» Testo da leggere
CULTURA & GIUSTIZIA

Spese pazze, conti e bandi truccati: ecco le accuse al Salone del libro

Nel mirino dei magistrati la vecchia gestione della fiera. All'ex presidente contestato un peculato di oltre 850mila euro. Gli inquirenti imputano agli indagati appalti manipolati, bilanci falsati, fughe di notizie e anche la truffa per ottenere i buoni pasto

Peculato, gare truccate e bilanci falsati. Sono queste le principali ipotesi di reato su cui si basa l’inchiesta del Salone del libro, chiusa dopo quasi quattro anni dal suo avvio. Questa mattina la procura ha notificato a 29 indagati l’atto conclusivo dell’indagine. Quello che è emerso è una gestione molto pasticciata delle finanze della Fondazione per il libro, alla quale gli enti pubblici e poi le banche hanno dovuto rimediare, spesso a spese dei fornitori e dei dipendenti. L'inchiesta è chiusa, undici dei 29 indagati hanno saputo di essere indagati soltanto oggi e per loro, ancora di più rispetto a chi è stato interrogato in passato, saranno fondamentali i prossimi venti giorni per poter portare all'attenzione della procura materiale per cercare di ottenere l'archiviazione ed evitare il rinvio a giudizio.

Tutto è cominciato dal peculato contestato all’ex presidente Rolando Picchioni, il quale avrebbe speso in maniera illecita più di 850mila euro. Si tratta di soldi affidati alla fondazione da Regione, Comune e Provincia e utilizzati “per finalità personali e comunque estranee” all'attività istituzionale; spesi in alberghi, viaggi, ristoranti, multe, cioccolato (di cui sembra avere una vera passione) e altro ancora. 

Si passa poi al capitolo degli appalti, come era emerso dagli arresti del 2016. La preparazione dell’edizione 2015 era stata affidata in via diretta a Gl Events “con la fittizia motivazione dell’urgenza, così evitando di effettuare le procedure di evidenza pubblica”, ma anche con “collusioni e altri mezzi fraudolenti” e per questo la procura contesta la turbativa d’asta all’ex sindaco Piero Fassino, all’assessore regionale alla Cultura Antonella Parigi, Picchioni, all’ex consigliere Roberto Moisio, al dg di Gl Events Italia Regis Faure e al direttore commerciale del Lingotto Roberto Fantino. A loro e all’ex presidente della Fondazione Giovanna Milella è contestato questo reato anche per la predisposizione del bando per il triennio 2016-2018: nel 2015 era stato stipulato un contratto triennale d’affitto del Lingotto per 1,16 milioni di euro l’anno e poi nel bando di gara erano state inserite una serie di clausole a favore di Gl Events Italia.

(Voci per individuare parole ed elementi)
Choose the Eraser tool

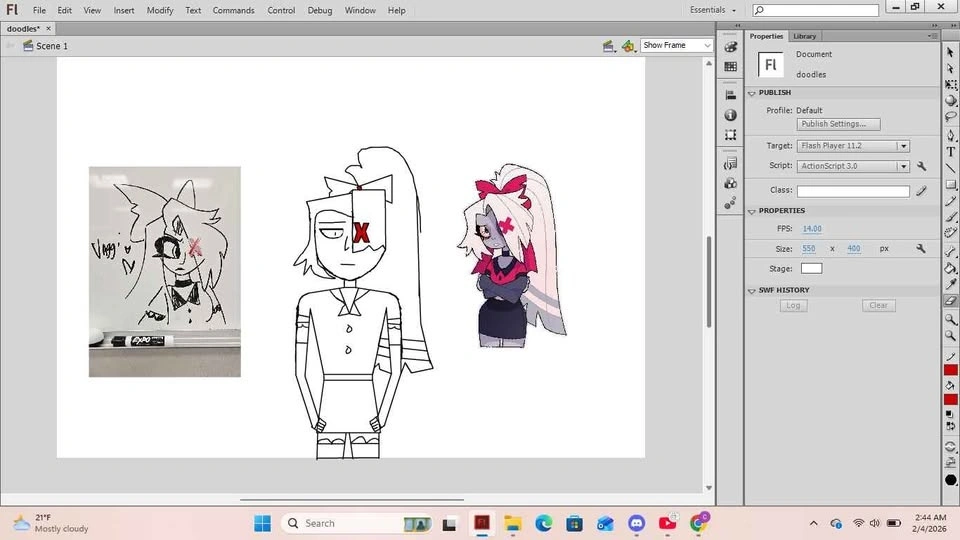[951, 300]
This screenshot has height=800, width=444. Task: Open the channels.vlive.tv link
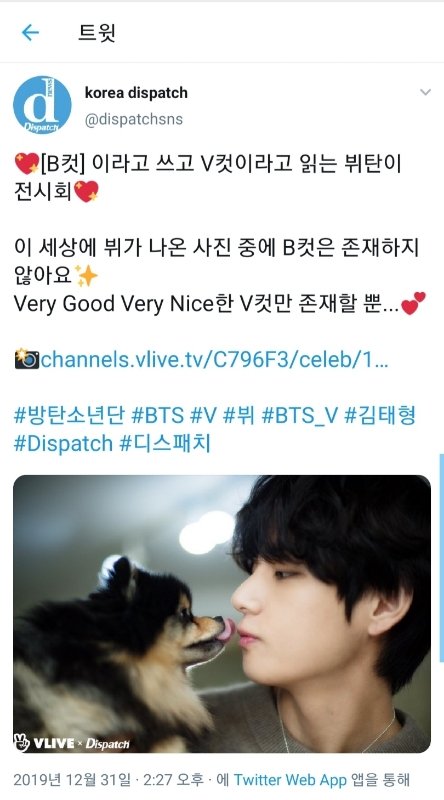point(214,359)
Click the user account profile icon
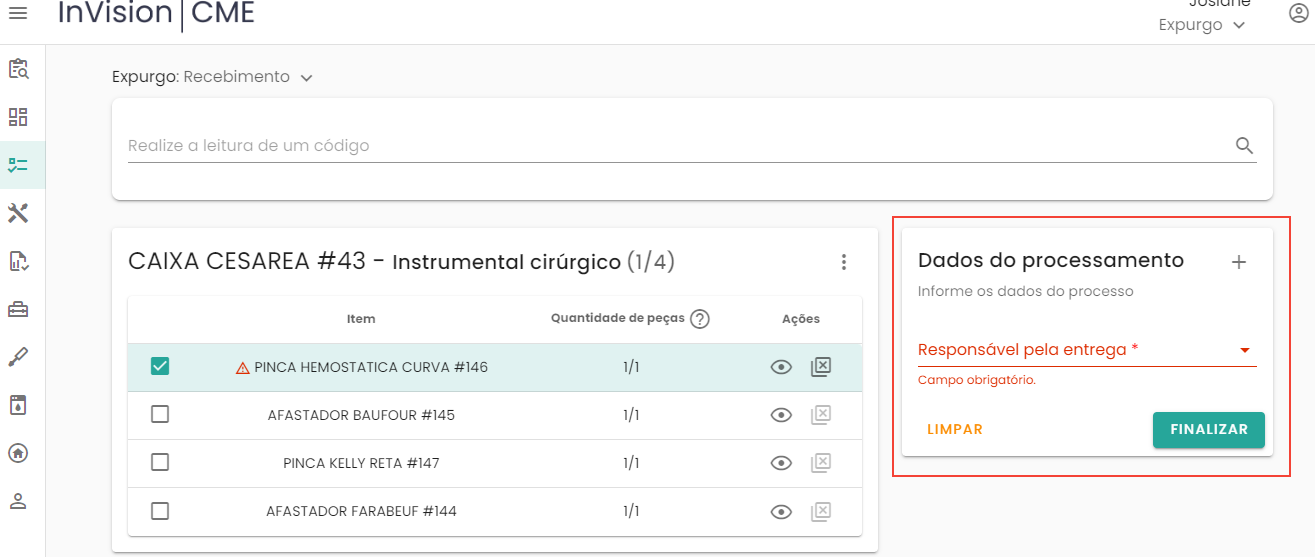1315x557 pixels. pos(1298,13)
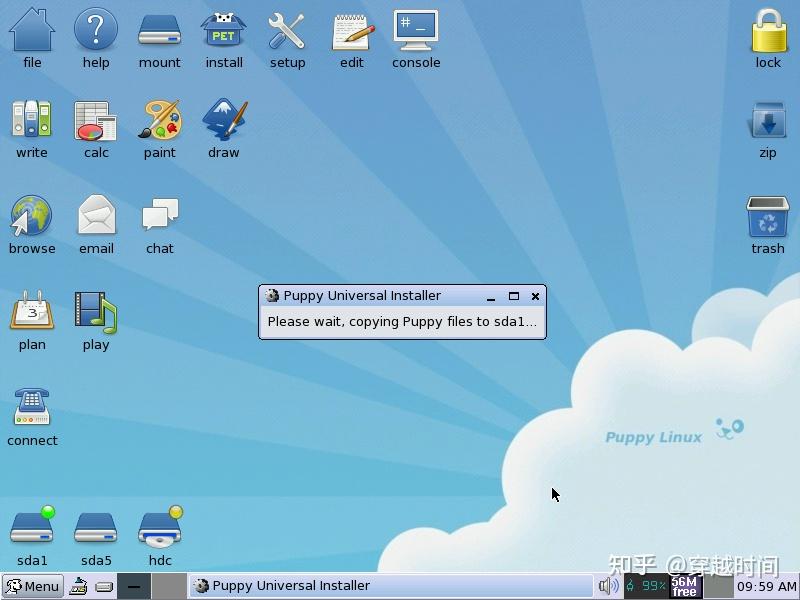Open the install PET package tool

223,32
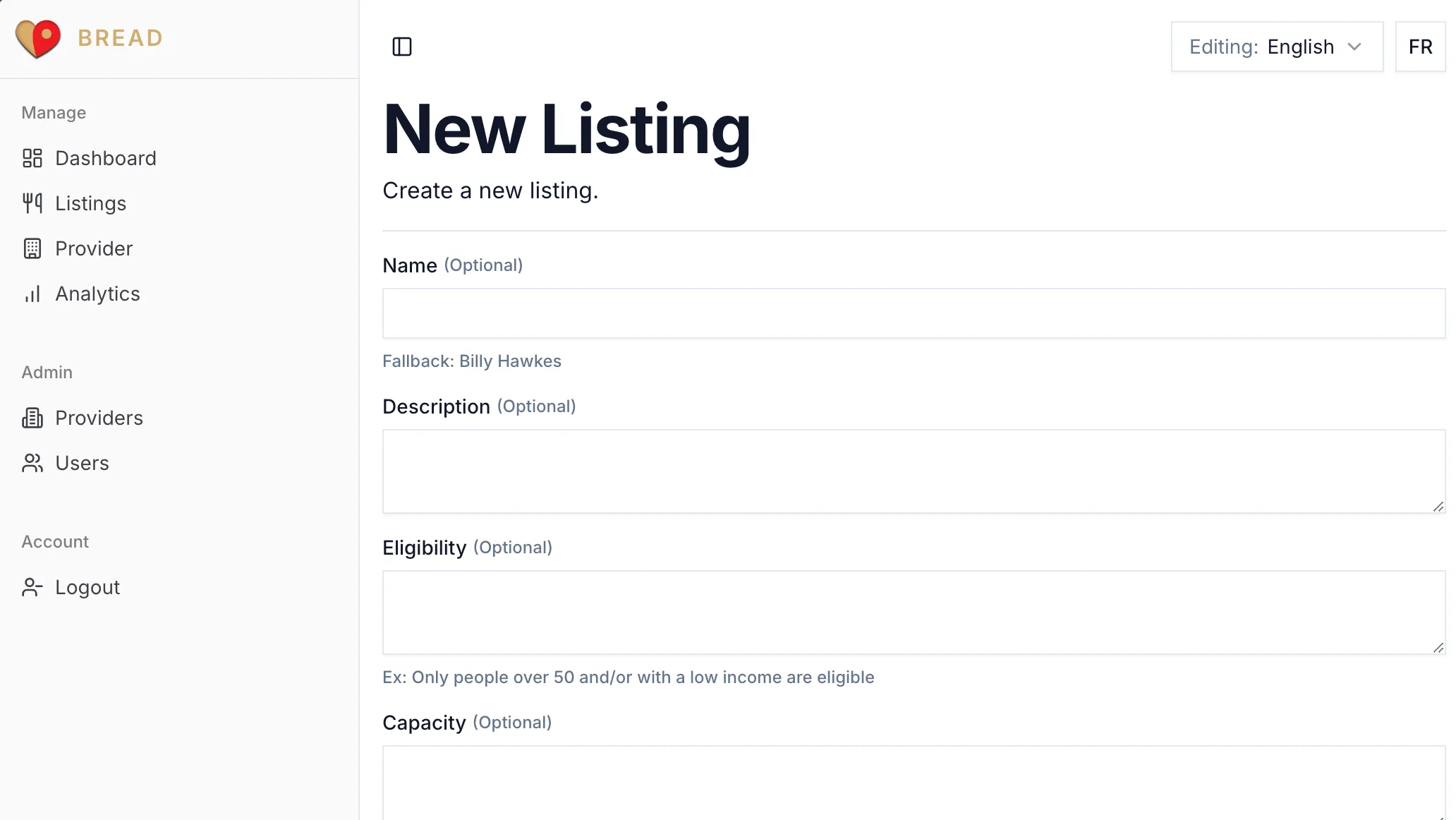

» Il tuo compito
Prosegui l'articolo sull'inchiesta del Salone del libro, riprendendo dopo la sua ultima frase.

» La risposta
La procura contesta poi a Picchioni di aver cercato e ottenuto informazioni riservate sulle gare quando ormai aveva lasciato la presidenza da alcuni mesi. Il 30 ottobre chiedeva e otteneva da Nicola Gallino, addetto stampa della Fondazione, e da Moisio, alcune informazioni sulla presentazione delle domande. Per questo i tre sono indagati anche di rivelazione di segreto d’ufficio.

Altre due gare pubbliche sarebbero state truccate. Una è quella per la stampa dei programmi cartacei (indagati Picchioni insieme a Christian Esposito, amministratore della Print Time). L’altra è quella per la scelta di Intesa Sanpaolo come nuovo socio fondatore, decisione avvenuta dopo una trattativa privata condotta da Fassino, formalizzata con due bandi realizzati dai legali incaricati da Fassino, Michele Coppola (quale direttore “Arte, cultura e beni storici” dell'istituto bancario) e Milella, gli avvocati Andrea Lanciani e Claudio Piacentini. Per la procura erano bandi che “di fatto recepivano gli accordi già avvenuti tra Intesa Sanpaolo e Fondazione ed escludevano altri soggetti potenzialmente interessati”.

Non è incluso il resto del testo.